## How to complete this task
Copy exactly the lines of the records below, and only those lines, beginning with the line that contains "کاورها (505, 2297)" and ending with the line that contains "Connaître les comptes".

★ ★ ★ ★

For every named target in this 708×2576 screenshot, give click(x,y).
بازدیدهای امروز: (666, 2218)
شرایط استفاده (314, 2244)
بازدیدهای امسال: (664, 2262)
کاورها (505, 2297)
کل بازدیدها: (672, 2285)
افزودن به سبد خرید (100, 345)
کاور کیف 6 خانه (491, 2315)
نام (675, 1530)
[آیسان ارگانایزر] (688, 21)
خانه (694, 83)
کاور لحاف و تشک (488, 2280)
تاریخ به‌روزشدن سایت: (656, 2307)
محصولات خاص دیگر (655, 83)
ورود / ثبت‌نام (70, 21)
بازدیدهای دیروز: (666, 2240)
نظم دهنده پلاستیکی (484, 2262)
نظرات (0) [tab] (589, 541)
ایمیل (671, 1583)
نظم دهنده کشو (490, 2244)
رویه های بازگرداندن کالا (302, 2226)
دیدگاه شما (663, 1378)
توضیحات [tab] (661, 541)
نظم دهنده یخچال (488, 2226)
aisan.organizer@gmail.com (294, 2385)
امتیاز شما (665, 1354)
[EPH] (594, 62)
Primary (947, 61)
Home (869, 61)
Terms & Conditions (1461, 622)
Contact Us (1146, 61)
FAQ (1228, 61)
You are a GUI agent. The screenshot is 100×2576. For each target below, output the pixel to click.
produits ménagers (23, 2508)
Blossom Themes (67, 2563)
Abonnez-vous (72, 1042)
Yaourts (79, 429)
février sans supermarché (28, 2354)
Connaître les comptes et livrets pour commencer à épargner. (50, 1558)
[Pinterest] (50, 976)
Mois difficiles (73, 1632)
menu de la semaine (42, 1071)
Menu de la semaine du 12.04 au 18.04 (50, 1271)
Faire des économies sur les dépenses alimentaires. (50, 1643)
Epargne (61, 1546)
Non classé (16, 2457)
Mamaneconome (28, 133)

★ ★ ★ ★

## Solution to the problem
کاورها (505, 2297)
کل بازدیدها: (672, 2285)
افزودن به سبد خرید (100, 345)
کاور کیف 6 خانه (491, 2315)
نام (675, 1530)
[آیسان ارگانایزر] (688, 21)
خانه (694, 83)
کاور لحاف و تشک (488, 2280)
تاریخ به‌روزشدن سایت: (656, 2307)
محصولات خاص دیگر (655, 83)
ورود / ثبت‌نام (70, 21)
بازدیدهای دیروز: (666, 2240)
نظم دهنده پلاستیکی (484, 2262)
نظرات (0) [tab] (589, 541)
ایمیل (671, 1583)
نظم دهنده کشو (490, 2244)
رویه های بازگرداندن کالا (302, 2226)
دیدگاه شما (663, 1378)
توضیحات [tab] (661, 541)
نظم دهنده یخچال (488, 2226)
aisan.organizer@gmail.com (294, 2385)
امتیاز شما (665, 1354)
[EPH] (594, 62)
Primary (947, 61)
Home (869, 61)
Terms & Conditions (1461, 622)
Contact Us (1146, 61)
FAQ (1228, 61)
You are a GUI agent. The screenshot is 100×2576. For each target below, output the pixel to click.
produits ménagers (23, 2508)
Blossom Themes (67, 2563)
Abonnez-vous (72, 1042)
Yaourts (79, 429)
février sans supermarché (28, 2354)
Connaître les comptes et livrets pour commencer à épargner. (50, 1558)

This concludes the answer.